Professor Hans Hinrich Kölling ging bereits seit einer Viertelstunde ungeduldig vor seinem Haus auf und ab.

 Das Taxi kam pünktlich um fünf Uhr, zur bestellten Zeit. Er nahm auf dem Beifahrersitz Platz und behielt seine Aktentasche auf dem Schoß.  Professor Hans Hinrich Kölling ging bereits seit einer Viertelstunde ungeduldig vor seinem Haus auf   und ab.

Kölling grüßte mit einem Nicken, welches freundlich erwidert wurde.

Nach einer Weile begann er ein Gespräch und bemerkte nun, dass der Fahrer stumm war. Kölling wunderte sich, dass er in diesem Beruf arbeitete, ohne mit den Kunden sprechen zu können. Doch das ging gut. Zeichensprache gut trainiert, versteht jeder einigermaßen aufmerksame Mitmensch.

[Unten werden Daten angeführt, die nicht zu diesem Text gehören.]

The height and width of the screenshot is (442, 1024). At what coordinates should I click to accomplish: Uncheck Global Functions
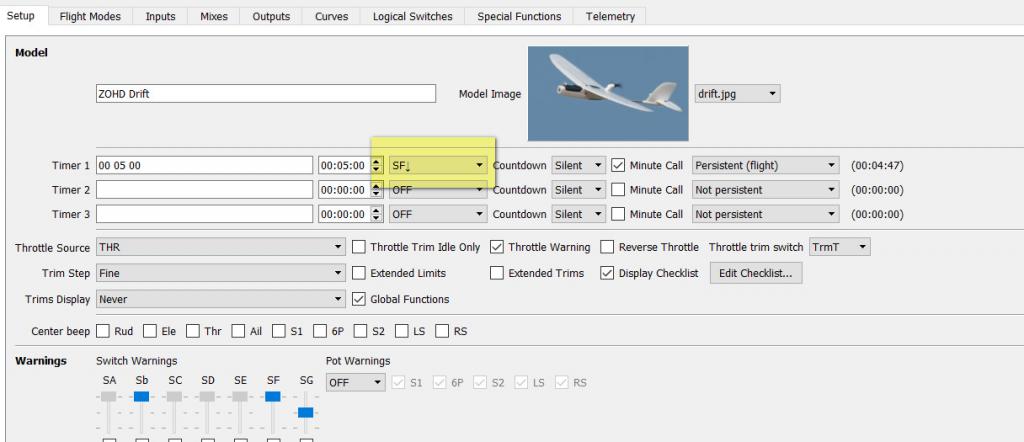(x=360, y=299)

Der Fahrer bedeutete Kölling, dass die Fahrt nach Berlin mehr als 3 Stunden dauere und ziemlich teuer werden wird. Sei`s drum, er wusste das, Hauptsache, er käme nicht zu spät zum Neurobiologischen Kongress in die Charité.

Kölling war Neurobiologe und ein geschätzter Kollege, der in der Hirnforschung einen Namen hatte. Man witzelte, dass er gelegentlich zerstreut wirkte und seine Themen mitunter etwas weitschweifig verfasst waren.

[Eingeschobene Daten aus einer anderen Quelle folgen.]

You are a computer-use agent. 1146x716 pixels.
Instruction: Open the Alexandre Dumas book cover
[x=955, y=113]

Da es noch dunkel war und mit dem Fahrer kein Gespräch zustande kommen konnte, legte Kölling seinen Kopf auf die verschränkten Arme, die auf der Aktentasche ruhten.

Die unbequeme Lage verursachte, unterstützt vom Motorengeräusch und den Bewegungen des Wagens, einen unruhigen Halbschlaf.

Kölling sah sich einer kleinen nackten Gestalt gegenüber, die ein fratzenhaftes Babygesicht hatte. Ein Skelett, dünn mit Haut überzogen und es lachte ihn stumm an.

Hochschreckend, sah er zum Taxifahrer, der klein und verdorrt mit einem faltigen Babygesicht am Steuer saß.

Ein Homunculus, dachte der Neurobiologe. Das war nicht möglich. Diese kleinen Menschlein existieren nicht. Sie waren Ergebnisse uralter alchemistischer Forschungen.